Abstract

Native liver glycine N-methyltransferase (GNMT) is N-acetylated while the recombinant enzyme is not. We show here that acetylation of the N-terminal valine affects several kinetic parameters of the enzyme. Glycine N-methyltransferase is a regulatory enzyme mediating the availability of methyl groups by virtue of being inhibited by folate. N-acetylation does not affect the overall structure of the protein and does not affect basal enzyme activity of GNMT. Binding of both the mono- and pentaglutamate forms of 5-methyltetrahydrofolate is the same for the acetylated and non-acetylated forms of the enzyme, however the pentaglutamate form is bound more tightly than the monoglutamate form in both cases. Although binding of the folates is similar for the acetylated and non-acetylated forms of the enzyme, inhibition of enzyme activity differs significantly.
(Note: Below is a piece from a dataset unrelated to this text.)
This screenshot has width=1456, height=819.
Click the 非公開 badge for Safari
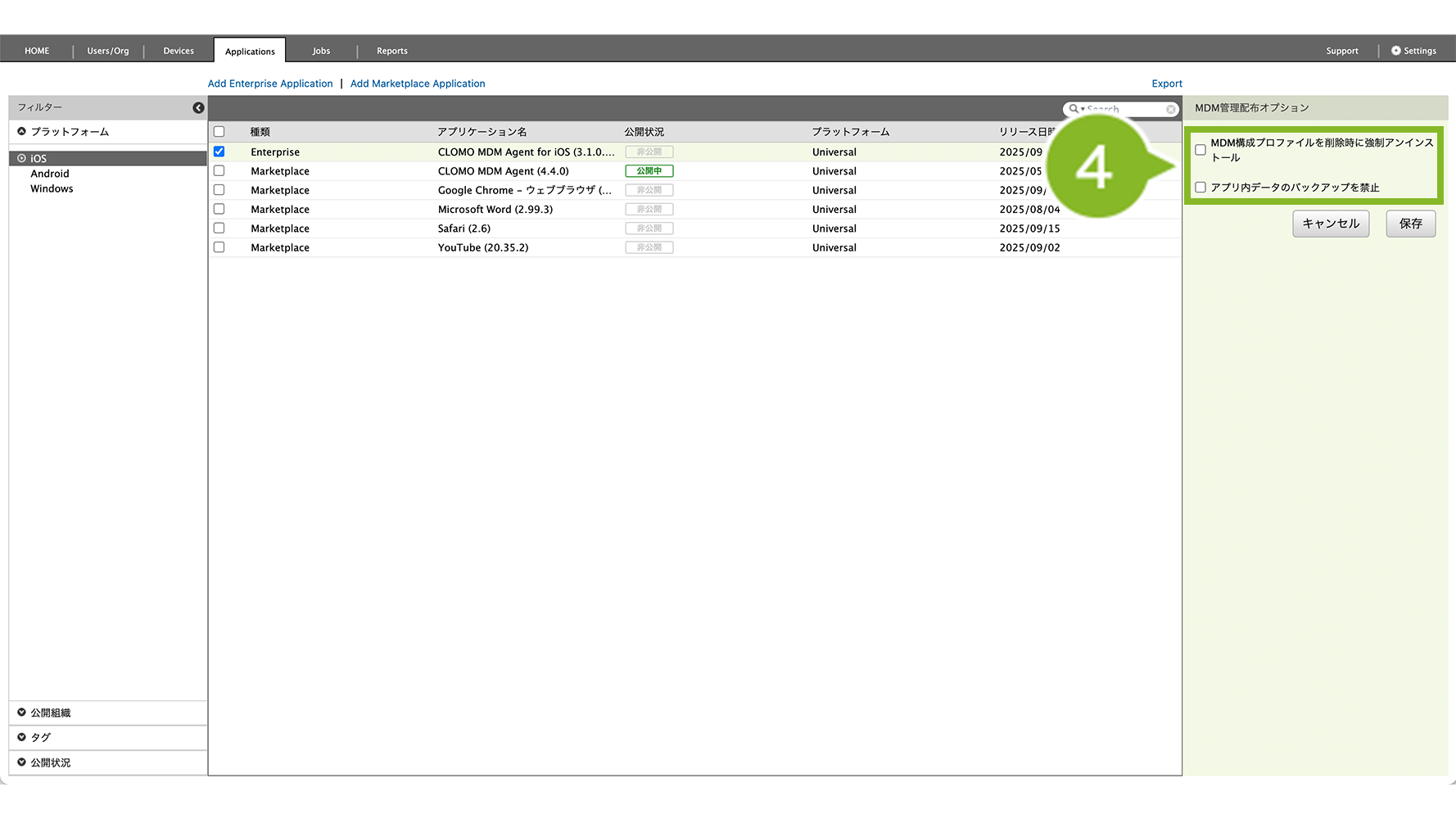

The native, N-acetylated form of the enzyme shows 50% inhibition at 1.3 µM concentration of the pentaglutamate while the recombinant non-acetylated form shows 50% inhibition at 590 µM. In addition, the binding of folate results in cooperativity of the substrate S-adenosylmethionine (AdoMet), with a Hill coefficient of 1.5 for 5-methyltetrahydrofolate pentaglutamate.